Например, обзаведясь бензедрином. Замешкаться при высадке, утонуть или потерять пулемет из-за того, что небо, воздух и вода танцуют лихорадочный свинг было бы бессмысленно. К японским пулям и снарядам это не относилось – тут от Вилли ничего не зависело, где высадят, там высадят, кто встретит, тот встретит. Как говорится, на кого бог пошлет, тому и прилетит.
Например, написав письмо. В канцелярию, конечно, с пометкой. Потому что прятать это письмо в карманах или рюкзаке – просто глупо. От того, что в посмертном послании будет дырка, оно будет разъедено водой или разорвано взрывом адресатам лучше не станет. Содержимое письма родственникам, впрочем, было достаточно лаконичным. Все эмоции уже были потрачены на предыдущие письма. В том числе и такие же. Завещание, в котором все, что еще осталось от имущества, передавалось детям. Бессмысленные извинения. Заверения в любви – частично искренние, частично ложные. Майка и Анну Вилли любил, хотя слабо понимал, ибо они как-то даже для детей быстро отдалились от него. Жену – скорее терпел. Второе письмо было в газету. В NYT, которую на гражданке Вилли почитывал. С таким адресатом, конечно, с письмом могло случиться всякое, но Вилли чувствовал, что обязан его написать. Стэнтон не вел дневник. Но он смотрел по сторонам. Он слушал. Он не слишком активно участвовал в развлечениях сослуживцев – стеснялся, что ли. Несколько неудобно мужику за тридцать развлекаться с мужиками под двадцать. Но он видел людей, а не некоторое количество солдат. И как бы он ни старался забыть про это, в такие моменты, перед приближающимся боем, накатывало. И он писал, чтобы их не забыли. Чтобы запомнили такими, какими они были. Правда, по какой-то полуосознанной, полуинстинктивной причине он писал это в «посмертном». И, пока что, еще ни одно из этих писем не было отправлено.
Например, заниматься чем-то более полезным, чем пытаться пробурить в стене кубрика дырку взглядом.

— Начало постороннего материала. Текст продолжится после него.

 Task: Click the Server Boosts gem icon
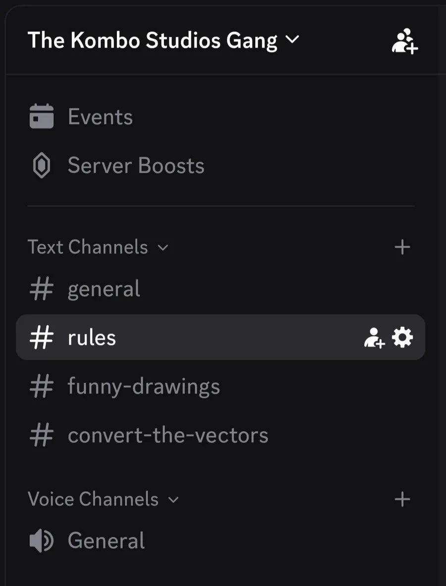(42, 166)
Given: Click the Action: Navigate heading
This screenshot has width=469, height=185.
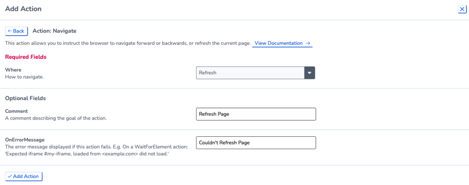Looking at the screenshot, I should 55,31.
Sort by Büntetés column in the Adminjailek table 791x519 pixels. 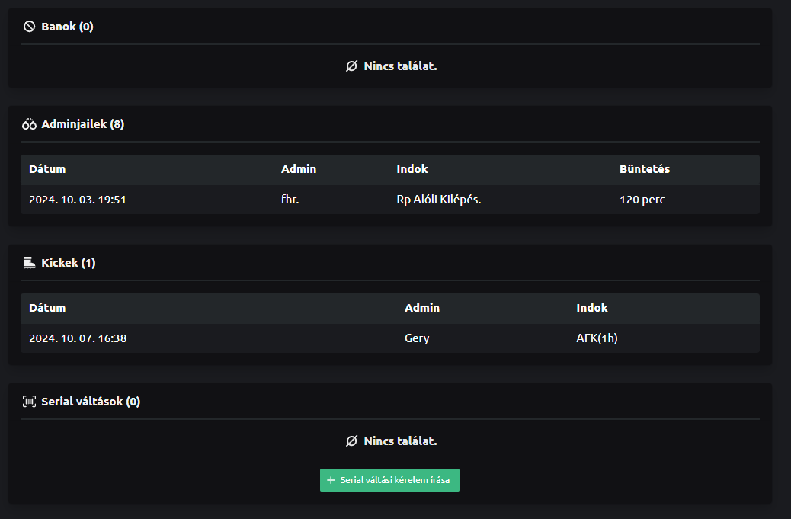click(x=644, y=169)
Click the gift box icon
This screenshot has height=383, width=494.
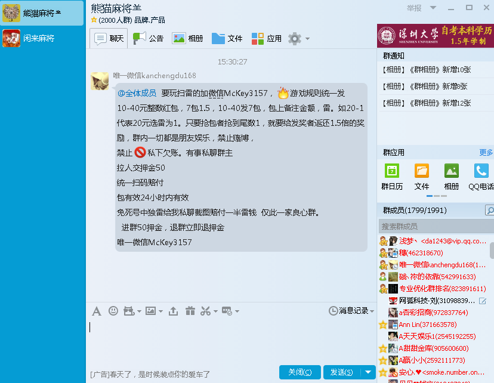(x=190, y=311)
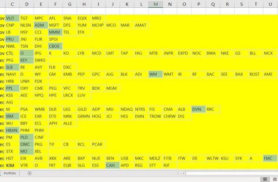Image resolution: width=278 pixels, height=182 pixels.
Task: Click the green WM cell
Action: click(x=155, y=74)
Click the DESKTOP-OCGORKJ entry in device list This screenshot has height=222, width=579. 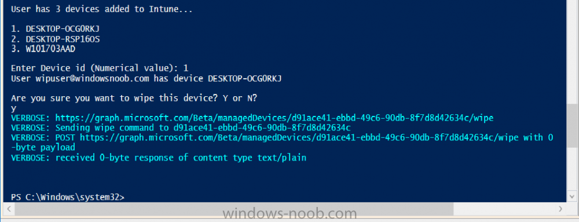(x=63, y=28)
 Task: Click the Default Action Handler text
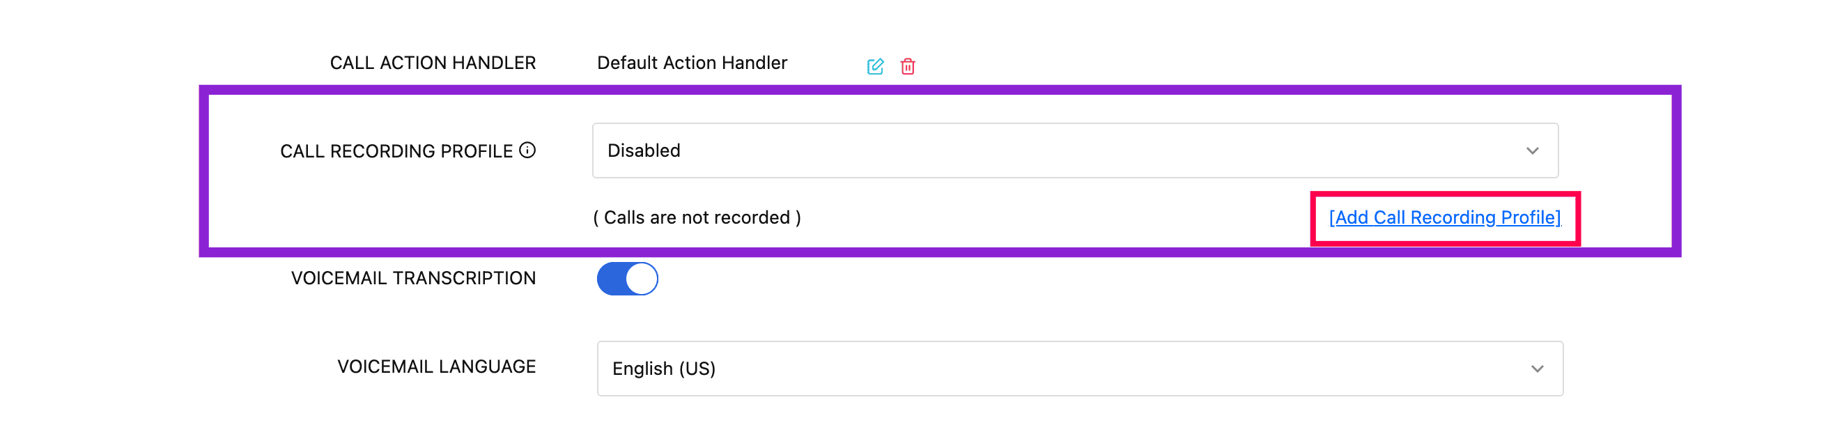(x=691, y=63)
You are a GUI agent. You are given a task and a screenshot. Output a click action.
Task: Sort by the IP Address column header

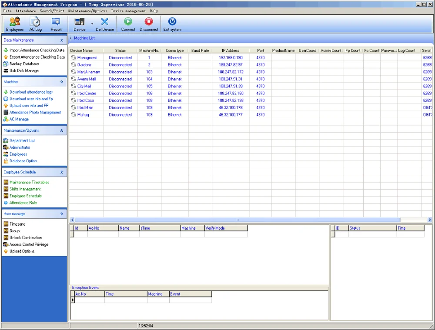[230, 50]
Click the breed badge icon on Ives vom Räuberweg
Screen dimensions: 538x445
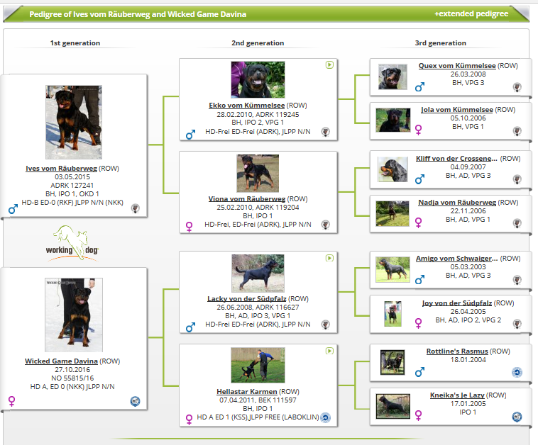(136, 208)
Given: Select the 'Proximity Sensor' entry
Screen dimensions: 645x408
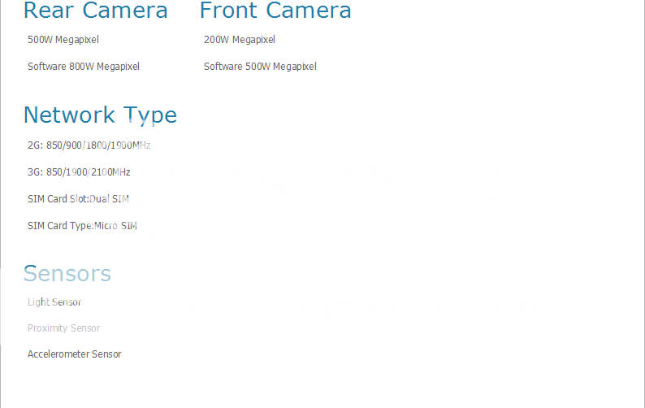Looking at the screenshot, I should (64, 328).
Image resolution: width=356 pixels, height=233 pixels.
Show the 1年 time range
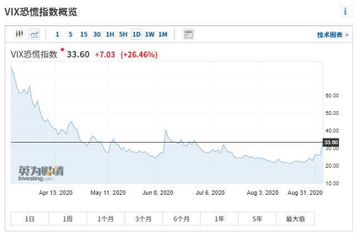tap(219, 219)
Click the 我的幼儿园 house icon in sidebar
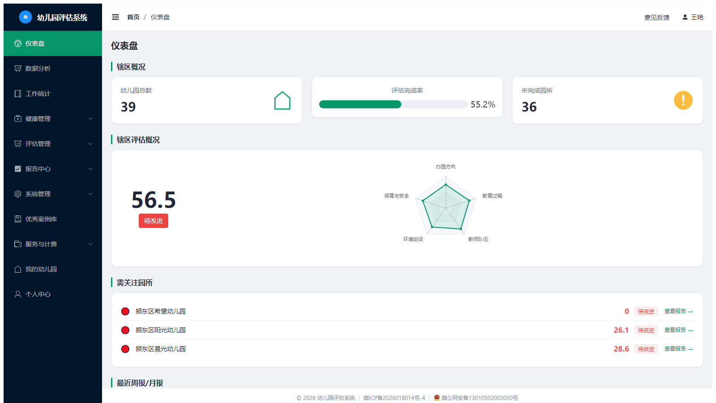 [x=18, y=269]
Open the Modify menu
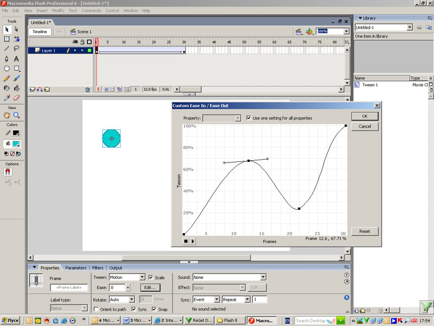Screen dimensions: 434x326 (58, 10)
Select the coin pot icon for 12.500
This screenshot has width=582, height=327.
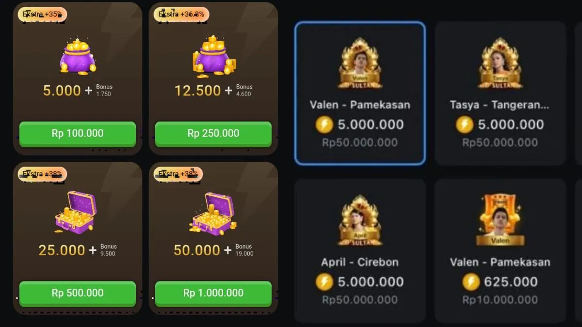pos(214,56)
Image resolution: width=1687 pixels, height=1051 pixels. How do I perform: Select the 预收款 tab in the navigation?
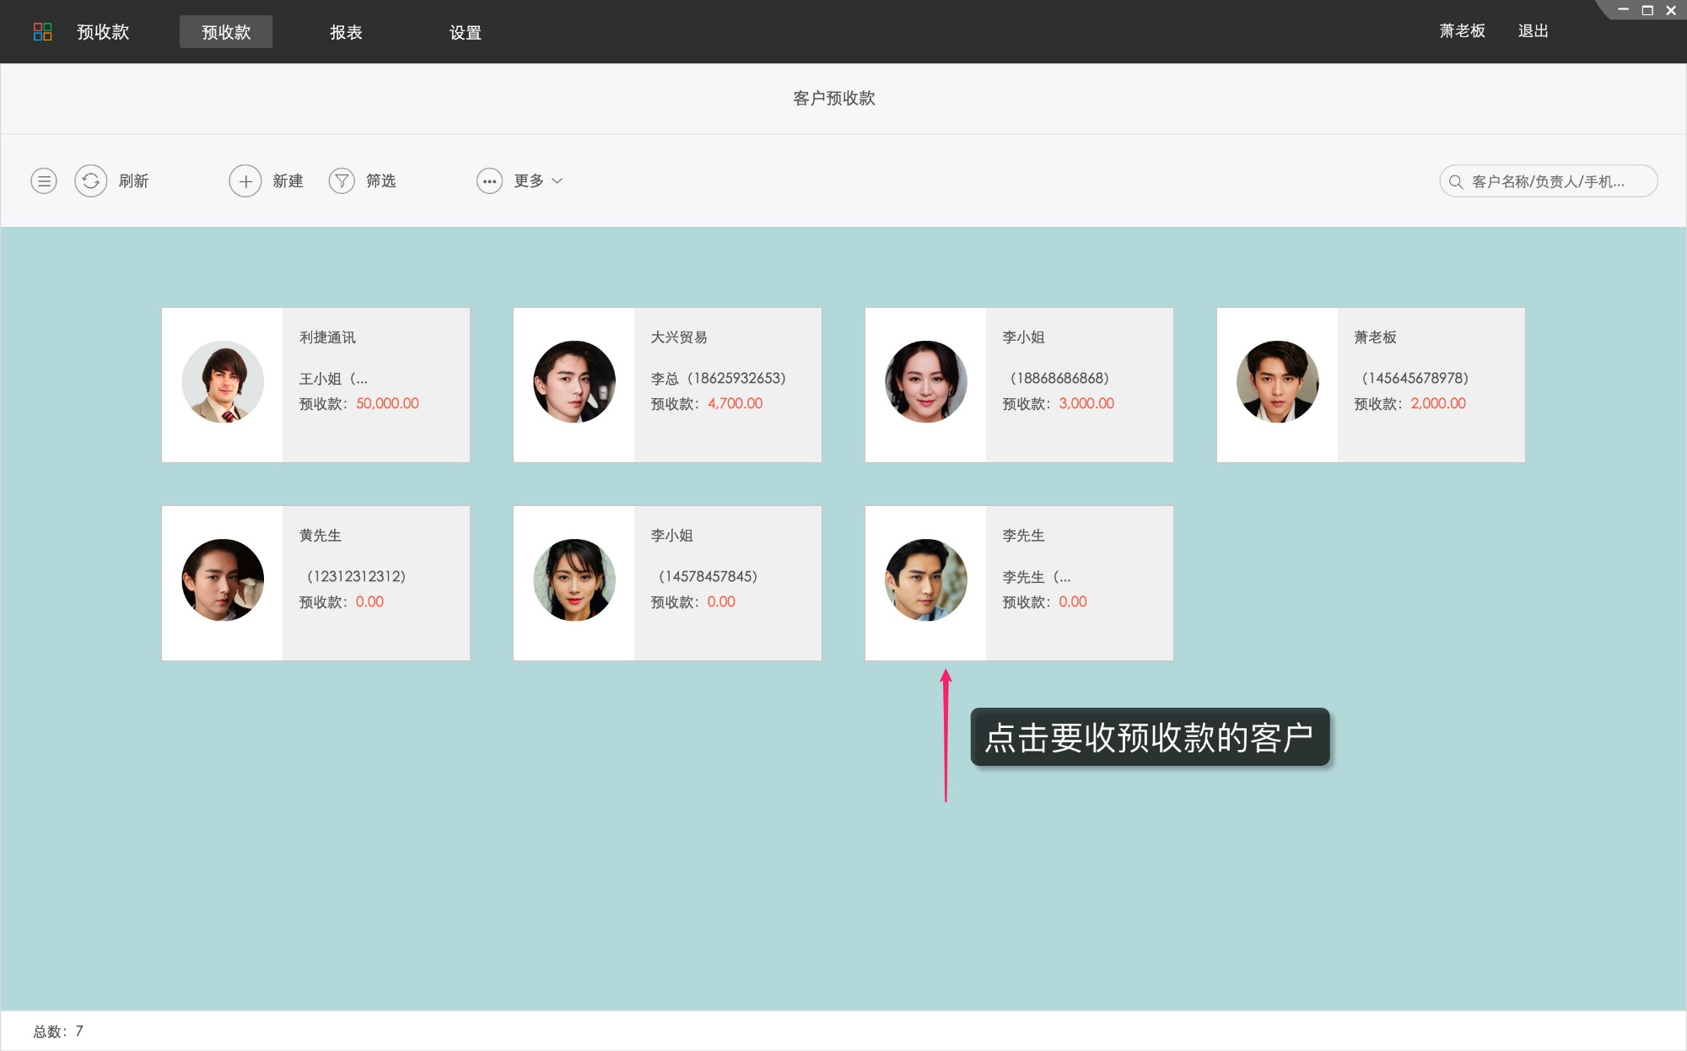[225, 31]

Службы преподобных Вилли старался не пропускать, потому что сказать, к какой религии была более благосклонная высшая сила (она же судьба, она же бог, она же провидение, она же карма) было достаточно сложно. С одной стороны, католическая церковь весьма успешно управляла миром почти тысячу лет, с другой стороны, протестантская добилась куда больших результатов за более короткое время. И поэтому к службам Стэнтон подходил как к игре в карты – не ставил слишком много, но и не пасовал каждую раздачу. А после службы, посмотрев по сторонам и убедившись, что за карты на гауптвахту никого не тащат, Вилли достал таро и начал раскладывать, пытаясь понять, что судьба ему готовит.
Ему, или любому, кого подобный расклад бы заинтересовал.
Потому что непонятно было, что будет. Мощь, которая выкатилась на рейд, не то что впечатляла, она завораживала. Казалось, одного бортового залпа хватит, чтобы от япошек ничего не осталось. Чтобы любой остров с водой сравнять, а потом еще немного пониже сделать хватит. Чтобы гору в ущелье превратить. А об концентрацию морпехской удали можно было ножи точить. Ну, или в нее можно было топоры вешать, и Вилли не был уверен, что так и было запланировано, так много людей на одном корабле. Наверное… С другой стороны, транспортов-амфибий так и не увидели. И сердце у полковника прихватило. И обещания командования были какие-то слишком уверенные…
В общем, непонятно было, как всегда. А в такой ситуации было можно только полагаться на судьбу. И, при определенной наглости, пытаться подсмотреть, что она готовит.
Делиться своими сомнениями, впрочем, как и открытиями, с Шерродом Вилли не собирался. Это не самая хорошая примета, загадывать что-то наперед, хорошее или плохое. Да, потом можно говорить, что «я же говорил», но зачем. Как-то мерзко это выглядит, самоутвержаться на гибели сослуживцев. Единственное, что он сказал бы Бобу, если бы тот спросил, что на все воля Судьбы, и от Судьбы не уйдешь, не уплывешь, и не улетишь.